デジタルデバイスだけで情報のやりとりをしているパラレルワールドで、ある日、紙が発明されたとする。

世界は震撼します。こんなふうに。
 「スクロールなしで見たい情報がすぐ見つけられる!」

「電源なしでどこでも見られる!」

「折っても曲げても情報が損なわれない!」

「何千年も保存できる!」

「めちゃめちゃ安価に作れる!高度な技術なしでも作れる!」

「あとからいくらでも書き込める!消すのも簡単!」

「無限コピーもしにくいしどれがオリジナルかわかりやすいから、著作権保護とか超便利!」

「本とかいってなにこれあり得ないんですけど!」

となって、
「デジタルデバイスなんてもう古い。まさに紙革命!」ってなるだろう、って話。

 

元ネタをいつぐらいに誰が言い出したのか検索したけどうまくひっかけられませんでした。
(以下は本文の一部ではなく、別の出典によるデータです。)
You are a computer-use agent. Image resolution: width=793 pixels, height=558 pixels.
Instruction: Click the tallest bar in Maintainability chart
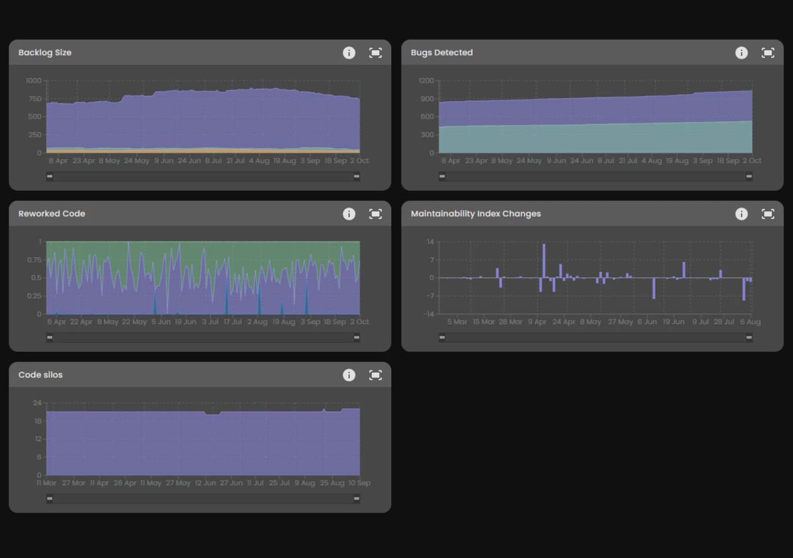click(544, 261)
ご存じのかた教えてくださいませ(①)。

元ネタがどんな文脈で語られたのかはわからないけど、新しいものが常に便利とは限らない、新奇性に目を奪われず、ものごとの本質を見て、状況に最適なツールを選ぶのが大事ってことでしょうかね。

 

実際、紙と人間の精神の関連は興味深いものです。

米原万里氏の書いたものの中で、欧米でロジックやプレゼンが発達したのは紙が東洋に比べて乏しかったから、というアイディアを見かけたことがあります。

東洋では豊富に紙があったからただ無為にだらだらと記録を書き連ねておくことができたけど、欧米では紙は貴重で、よっぽどのことでないと使えなかった。だからできるだけ記憶しやすい、されやすい形で記録を伝えなければならなくて、そのために欧米では覚えやすい形に事実を加工するためにロジックを形作る術が発達したり、起承転結のある物語の形で語るようになったみたいな話だったはず。事実の羅列だけでは聞いたほうも覚えにくいけど、論理性があったりストーリーがあったりすると覚えやすいですからね。
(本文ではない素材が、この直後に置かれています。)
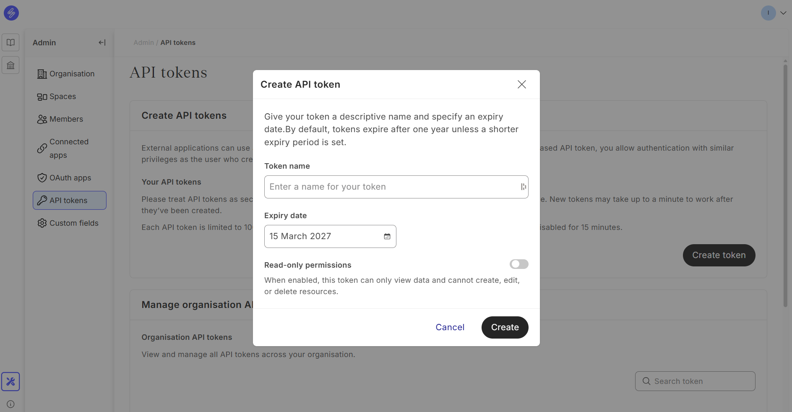Viewport: 792px width, 412px height.
Task: Select Custom fields in the sidebar
Action: tap(74, 223)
西洋/東洋の二分法も今どき流行らないけど、忍者の巻き物や西遊記のお経みたいに、秘伝や真理が書かれた書物を求めて様々な冒険が繰り広げられるなんて話は西洋でもメジャーなんだろうか。西遊記なんか、あれだけの苦労をしてお経を取りに行くくらいなら、自分で何年も修行して真理を探究するとかってやり方もありそうなもんですけど、お釈迦様が到達した境地に自分が達せられると思うのはおこがましいのかな。
西遊記では、お釈迦様の到達した真理を書いた紙=お経を求めるだけじゃなく、お経を書いたお釈迦様自身と会えないかトライしたりしてないんだろうか。確か孫悟空が世界の果てまで行ったつもりがお釈迦様の手の上だったってエピソードも西遊記の中にあるわけだから、星が入った球を7つ集めたりしたらお釈迦様来てくれそうな気もする。

それともあれか、本人よりも本人に関するグッズのほうが貴重になるフェティシズム的なあれの源流なのか西遊記

 

紙にまつわるエトセトラと言えば、最近の子どもはミカンの汁で紙に字を書いたりしないのかなーとか、J・P・ホーガンの『星を継ぐもの』の出だしで真紅の宇宙服の異星人が持っていたノートをトライマグニスコープで解析するところとか面白かったよなーとか、中島らもの『永遠も半ばを過ぎて』の中の書物のうんちくもいいよなー、こりゃあいいシボです、などなど連想は転がってまいります。
とどのつまり、こうしてとりとめもなく連想をメリハリや際限なく書き連ねて行ってしまうのもネットの悪いところで、これが貴重な限られた紙に書くんだったらこうはいかない。きっちり何文字以内かにおさめなきゃいけないし、文章の盛り上がりやオチなんかの構成も考えなきゃいけない。紙に書かずにデジタルデバイスに書くからこういうだらだらした文章になるわけで、

 

結論、紙はすごい。

ではまた。

 

注① 友人Tのご教示によると、「紙の発明」、言いだしたのはフィナンシャル・タイムズの人みたいです。T君、感謝。